His comments came just two weeks before US President Donald Trump is to decide whether to permanently lift the embargo that Washington first imposed two decades ago over Khartoum’s alleged backing for Islamist militant groups.
“The unjust sanctions imposed on our country since 1997 have primarily weakened the state and its institutions, and caused hardship to our people immensely,” Bashir said at an African security and intelligence conference in Khartoum.
“Despite the sanctions … concentrated efforts are being taken for achieving national security and stability and for countering extremism.”
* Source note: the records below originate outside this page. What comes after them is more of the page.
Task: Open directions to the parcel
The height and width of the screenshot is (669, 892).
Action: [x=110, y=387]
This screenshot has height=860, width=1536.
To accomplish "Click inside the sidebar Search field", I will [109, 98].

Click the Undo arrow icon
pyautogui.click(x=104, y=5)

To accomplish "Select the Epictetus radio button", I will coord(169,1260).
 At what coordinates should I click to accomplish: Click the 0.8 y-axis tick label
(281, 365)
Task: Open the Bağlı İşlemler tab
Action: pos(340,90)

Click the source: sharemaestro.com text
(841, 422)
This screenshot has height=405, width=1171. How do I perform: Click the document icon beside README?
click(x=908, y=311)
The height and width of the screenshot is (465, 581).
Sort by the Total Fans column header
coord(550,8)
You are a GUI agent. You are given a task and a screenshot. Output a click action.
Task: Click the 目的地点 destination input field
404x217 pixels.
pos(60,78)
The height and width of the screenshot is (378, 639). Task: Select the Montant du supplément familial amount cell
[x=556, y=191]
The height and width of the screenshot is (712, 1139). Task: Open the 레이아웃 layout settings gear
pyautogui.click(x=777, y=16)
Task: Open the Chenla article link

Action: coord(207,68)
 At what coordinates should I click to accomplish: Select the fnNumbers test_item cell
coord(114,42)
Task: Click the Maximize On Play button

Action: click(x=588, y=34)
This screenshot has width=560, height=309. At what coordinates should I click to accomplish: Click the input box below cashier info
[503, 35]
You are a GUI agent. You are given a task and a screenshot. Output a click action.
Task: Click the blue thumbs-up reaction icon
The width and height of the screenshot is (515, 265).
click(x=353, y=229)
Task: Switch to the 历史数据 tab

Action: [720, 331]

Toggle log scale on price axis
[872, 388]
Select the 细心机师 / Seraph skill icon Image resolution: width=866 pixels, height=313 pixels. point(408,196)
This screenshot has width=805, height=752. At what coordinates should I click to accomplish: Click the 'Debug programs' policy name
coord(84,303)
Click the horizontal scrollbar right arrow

The sanctions imposed severe restrictions on Sudan’s access to the international banking system and cumbersome regulations on trade.
Washington kept them in place largely because of the conflict in Darfur, where Bashir’s regime adopted a scorched earth policy against ethnic minority rebels who rose up in 2003.
Following a significant improvement in relations, then US president Barack Obama eased the sanctions in January with a view to lifting them completely after a six month review.
But in July, Trump extended the review period to October 12.
The US outlined “five tracks” that Sudan must adhere to for the sanctions to be lifted permanently, including an end to hostilities against armed groups in Sudan, halting support for insurgents in neighbouring South Sudan and counterterrorism cooperation with Washington.
On Sunday, Trump removed Sudan from a list of countries facing a US travel ban in a sign of improved counterterrorism cooperation.